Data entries
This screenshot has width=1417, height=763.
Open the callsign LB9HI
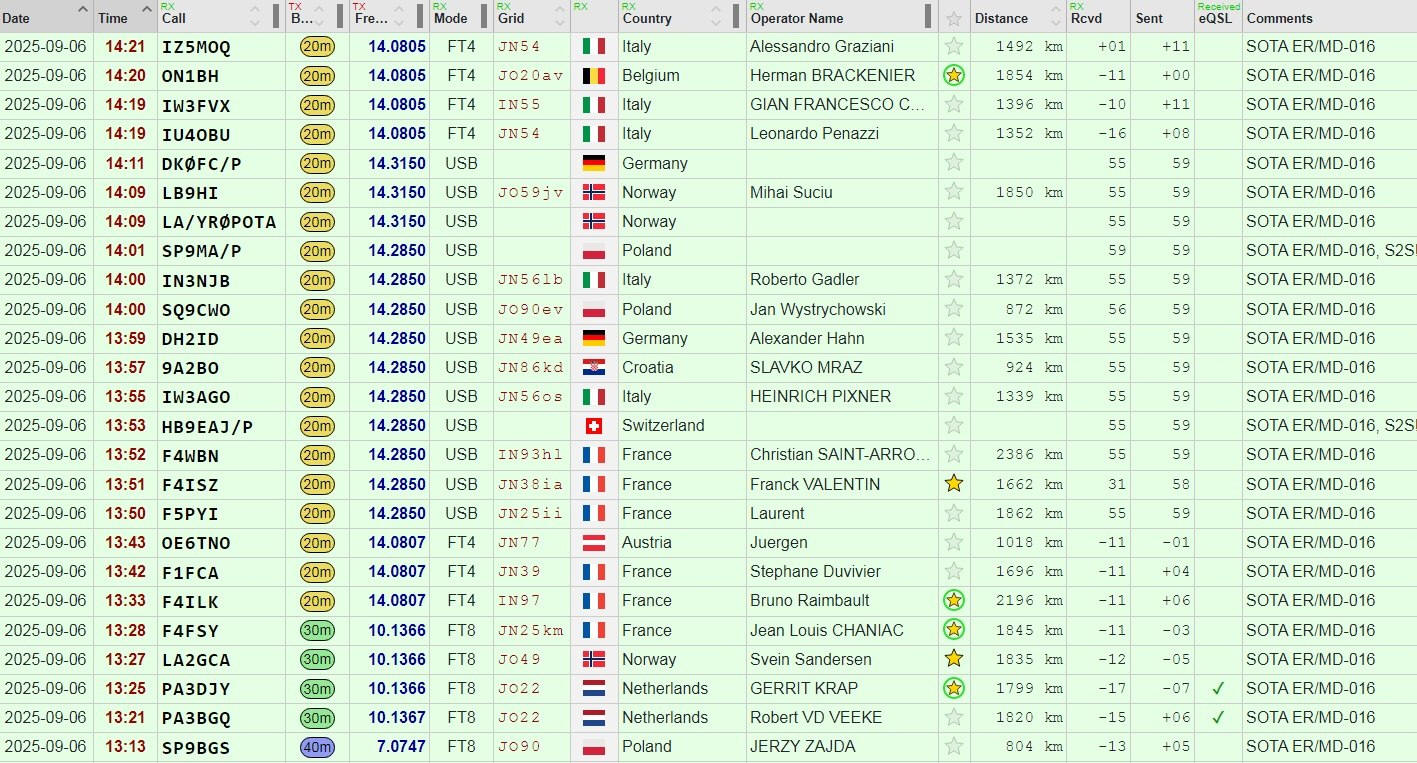pos(190,192)
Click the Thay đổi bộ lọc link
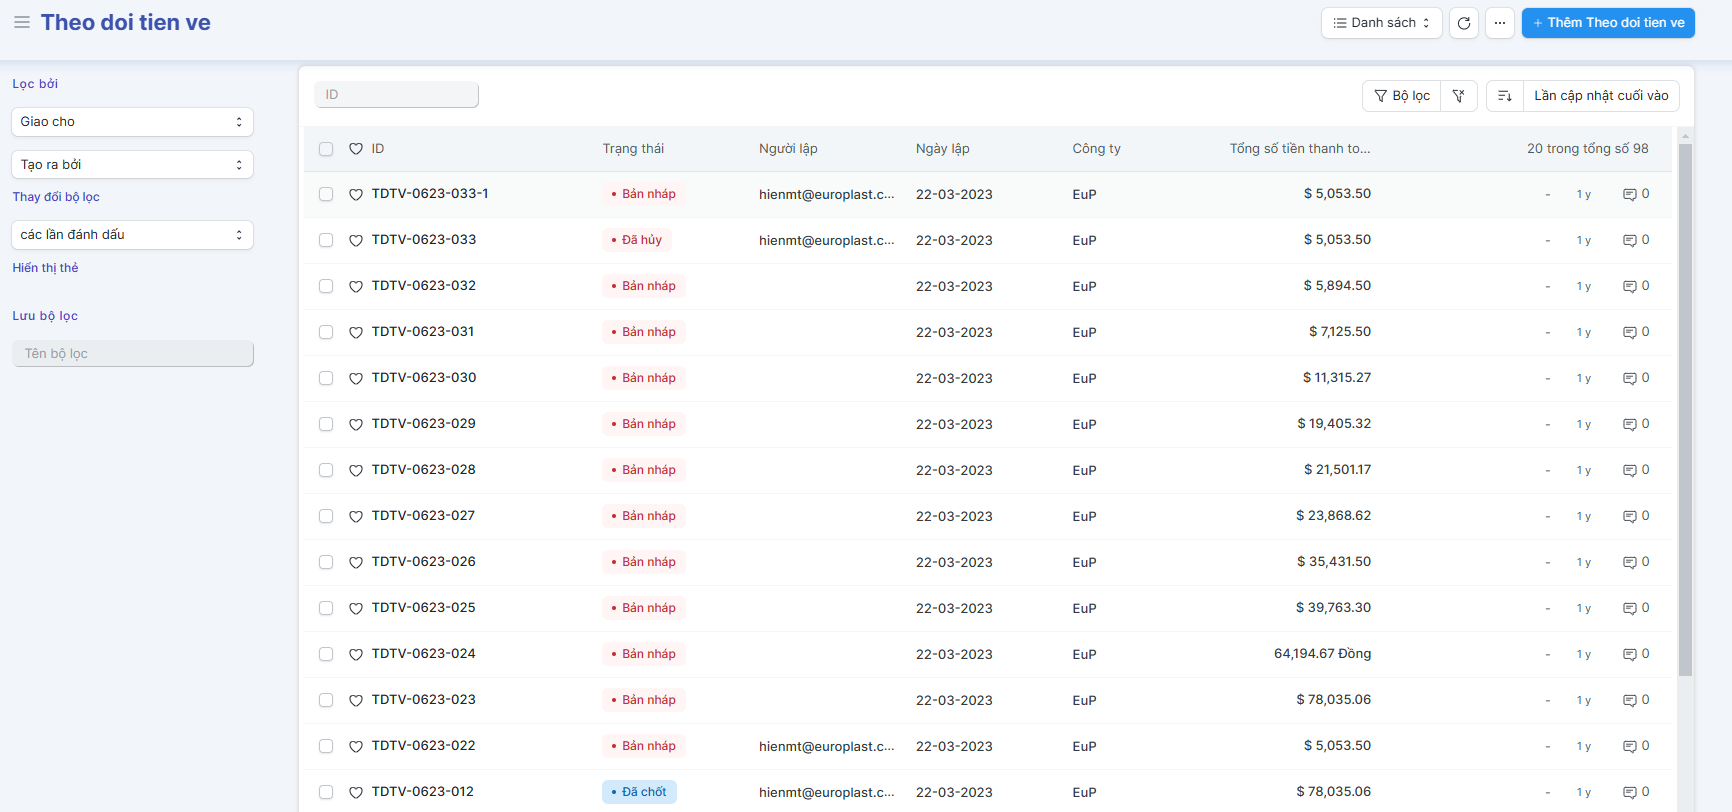 (x=56, y=197)
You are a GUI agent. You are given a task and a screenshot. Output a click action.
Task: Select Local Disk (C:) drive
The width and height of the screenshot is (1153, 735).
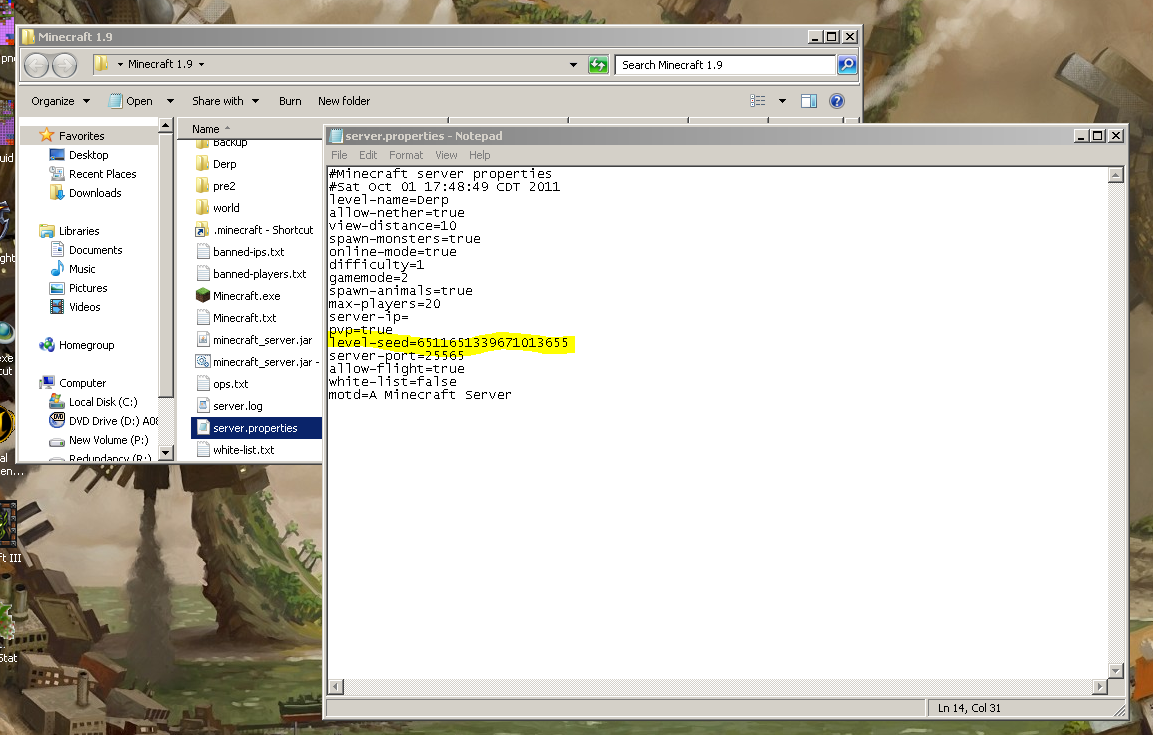pos(103,402)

What you should do >>
Each record needs to be reproduced exactly, and no image should be carried over.

Solution to the exercise >>
This screenshot has width=1417, height=763.
Open the callsign LB9HI
pos(190,192)
Click the Thay đổi bộ lọc link
 (x=56, y=197)
You are a GUI agent. You are given a task and a screenshot. Output a click action.
Task: Select Local Disk (C:) drive
The width and height of the screenshot is (1153, 735).
pos(103,402)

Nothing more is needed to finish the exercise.